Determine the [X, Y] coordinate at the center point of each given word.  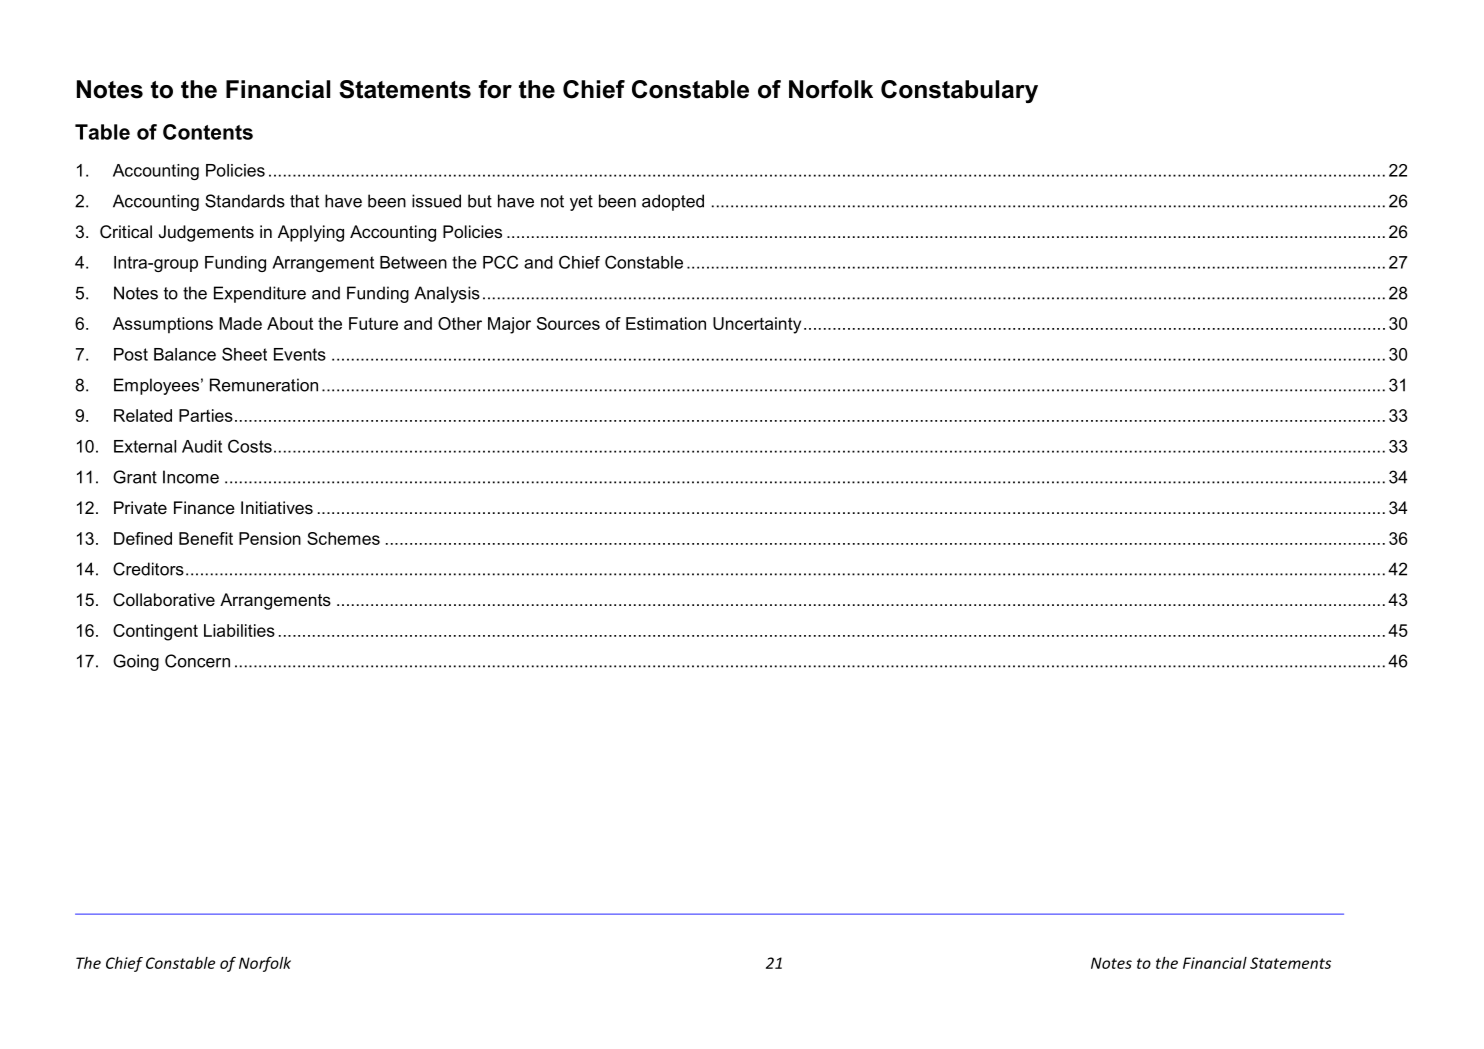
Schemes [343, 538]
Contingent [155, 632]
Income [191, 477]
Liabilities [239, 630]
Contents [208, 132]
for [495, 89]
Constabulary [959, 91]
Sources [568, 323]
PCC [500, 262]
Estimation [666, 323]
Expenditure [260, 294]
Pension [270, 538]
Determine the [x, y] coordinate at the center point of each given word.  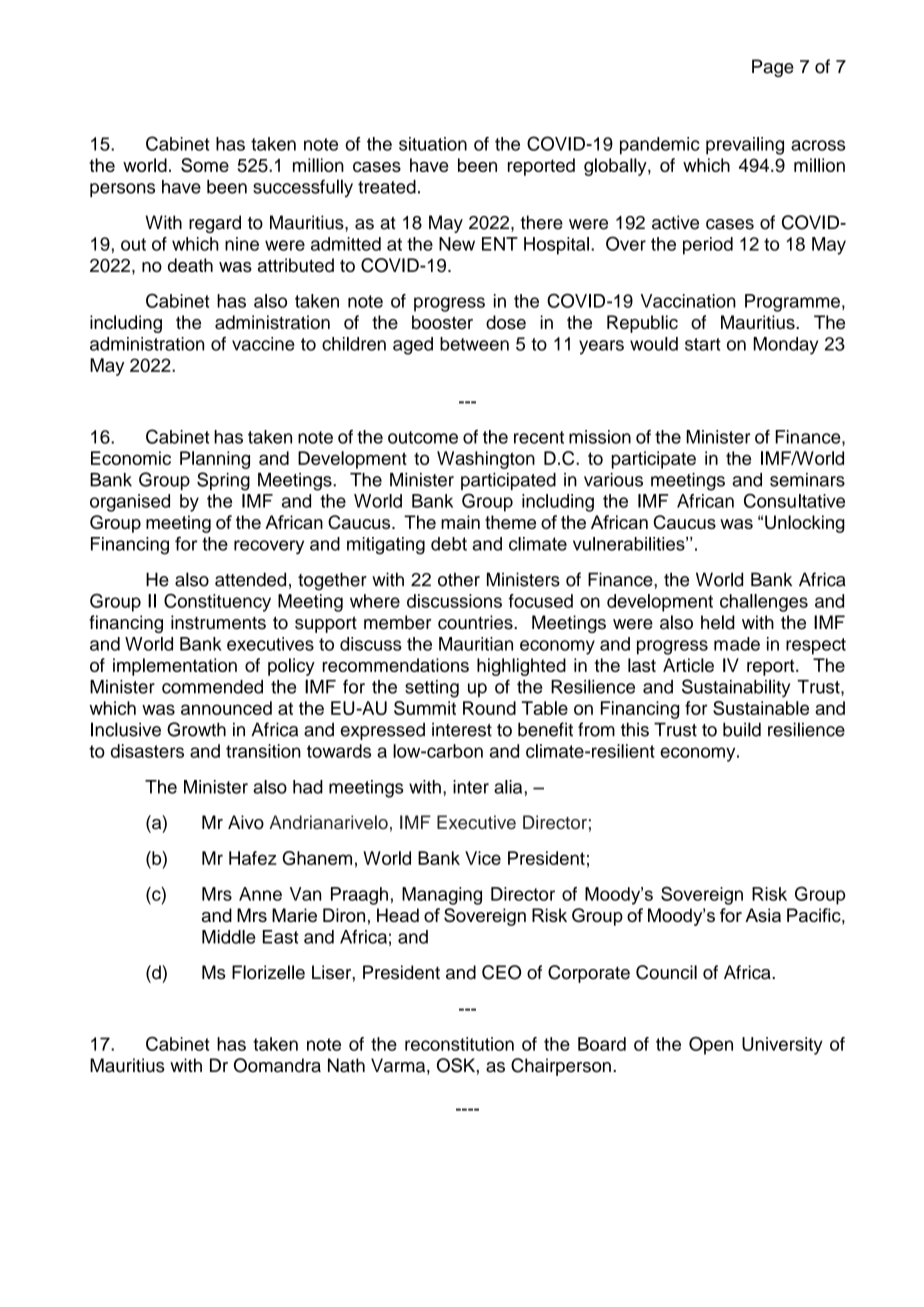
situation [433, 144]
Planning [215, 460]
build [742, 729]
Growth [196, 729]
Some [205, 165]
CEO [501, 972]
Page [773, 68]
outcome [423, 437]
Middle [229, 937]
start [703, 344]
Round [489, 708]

-----

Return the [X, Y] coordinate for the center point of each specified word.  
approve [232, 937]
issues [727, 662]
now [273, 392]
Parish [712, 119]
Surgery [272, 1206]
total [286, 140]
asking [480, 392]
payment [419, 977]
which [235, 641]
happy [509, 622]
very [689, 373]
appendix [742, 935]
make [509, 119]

-----

• _TASK BRIEF_
Arrange the rows as a Markdown table with the columns "Row" and "Text", where Row holds a running number and Text holds the row itself, leaving out blank lines. Begin at the row that contains "Planning [215, 460]" and stop after the row that contains "Round [489, 708]".

• _ANSWER TO THE TASK_
| Row | Text |
|---|---|
| 1 | Planning [215, 460] |
| 2 | build [742, 729] |
| 3 | Growth [196, 729] |
| 4 | Some [205, 165] |
| 5 | CEO [501, 972] |
| 6 | Page [773, 68] |
| 7 | outcome [423, 437] |
| 8 | Middle [229, 937] |
| 9 | start [703, 344] |
| 10 | Round [489, 708] |